### YOUR OBJECTIVE
Your task is to give the data again, exactly, with every line intact.

START EXTRACTED RECORDS

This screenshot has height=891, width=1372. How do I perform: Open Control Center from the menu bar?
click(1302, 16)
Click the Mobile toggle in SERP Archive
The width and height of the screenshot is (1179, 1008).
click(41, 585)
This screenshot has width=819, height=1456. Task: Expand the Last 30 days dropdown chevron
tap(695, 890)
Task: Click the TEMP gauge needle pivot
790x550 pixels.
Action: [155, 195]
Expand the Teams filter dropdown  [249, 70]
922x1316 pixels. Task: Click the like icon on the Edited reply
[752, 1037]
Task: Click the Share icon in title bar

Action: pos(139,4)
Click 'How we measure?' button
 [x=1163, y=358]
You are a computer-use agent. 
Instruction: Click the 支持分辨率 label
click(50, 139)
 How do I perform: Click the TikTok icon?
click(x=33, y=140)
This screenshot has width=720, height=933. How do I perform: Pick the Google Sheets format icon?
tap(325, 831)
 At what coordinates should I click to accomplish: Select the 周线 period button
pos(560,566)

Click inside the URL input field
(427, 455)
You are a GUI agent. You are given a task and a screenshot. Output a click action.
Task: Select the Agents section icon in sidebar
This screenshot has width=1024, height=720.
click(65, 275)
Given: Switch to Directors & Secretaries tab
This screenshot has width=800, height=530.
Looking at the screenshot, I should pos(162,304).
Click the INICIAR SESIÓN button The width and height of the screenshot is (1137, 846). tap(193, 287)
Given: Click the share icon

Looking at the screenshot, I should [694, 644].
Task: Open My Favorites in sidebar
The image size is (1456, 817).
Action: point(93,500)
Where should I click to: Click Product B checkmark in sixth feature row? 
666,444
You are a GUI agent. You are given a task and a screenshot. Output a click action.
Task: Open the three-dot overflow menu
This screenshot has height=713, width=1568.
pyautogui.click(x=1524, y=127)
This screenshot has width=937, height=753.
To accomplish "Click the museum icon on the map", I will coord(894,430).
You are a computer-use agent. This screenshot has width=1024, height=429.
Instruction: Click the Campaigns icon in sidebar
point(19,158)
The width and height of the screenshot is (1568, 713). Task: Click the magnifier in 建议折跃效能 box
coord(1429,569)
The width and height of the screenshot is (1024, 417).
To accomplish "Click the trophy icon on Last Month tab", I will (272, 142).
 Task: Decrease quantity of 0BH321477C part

END EXTRACTED RECORDS

### ANSWER TO THIS EXERCISE
This screenshot has height=891, width=1372. How do I perform: Open Control Center from the menu bar?
click(1302, 16)
Click the Mobile toggle in SERP Archive
The width and height of the screenshot is (1179, 1008).
click(41, 585)
This screenshot has width=819, height=1456. Task: Expand the Last 30 days dropdown chevron
tap(695, 890)
Task: Click the TEMP gauge needle pivot
790x550 pixels.
Action: [155, 195]
Expand the Teams filter dropdown  [249, 70]
922x1316 pixels. Task: Click the like icon on the Edited reply
[752, 1037]
Task: Click the Share icon in title bar

Action: pos(139,4)
Click 'How we measure?' button
 [x=1163, y=358]
You are a computer-use agent. 
Instruction: Click the 支持分辨率 label
click(50, 139)
 How do I perform: Click the TikTok icon?
click(x=33, y=140)
This screenshot has width=720, height=933. How do I perform: Pick the Google Sheets format icon?
tap(325, 831)
 At what coordinates should I click to accomplish: Select the 周线 period button
pos(560,566)

Click inside the URL input field
(427, 455)
You are a GUI agent. You are given a task and a screenshot. Output a click action.
Task: Select the Agents section icon in sidebar
This screenshot has width=1024, height=720.
click(65, 275)
Given: Switch to Directors & Secretaries tab
This screenshot has width=800, height=530.
Looking at the screenshot, I should pos(162,304).
Click the INICIAR SESIÓN button The width and height of the screenshot is (1137, 846). tap(193, 287)
Given: Click the share icon

Looking at the screenshot, I should [694, 644].
Task: Open My Favorites in sidebar
The image size is (1456, 817).
Action: point(93,500)
Where should I click to: Click Product B checkmark in sixth feature row? 
666,444
You are a GUI agent. You are given a task and a screenshot. Output a click action.
Task: Open the three-dot overflow menu
This screenshot has height=713, width=1568.
pyautogui.click(x=1524, y=127)
This screenshot has width=937, height=753.
To accomplish "Click the museum icon on the map", I will coord(894,430).
You are a computer-use agent. This screenshot has width=1024, height=429.
Instruction: Click the Campaigns icon in sidebar
point(19,158)
The width and height of the screenshot is (1568, 713). Task: Click the magnifier in 建议折跃效能 box
coord(1429,569)
The width and height of the screenshot is (1024, 417).
To accomplish "Click the trophy icon on Last Month tab", I will (272, 142).
 Task: Decrease quantity of 0BH321477C part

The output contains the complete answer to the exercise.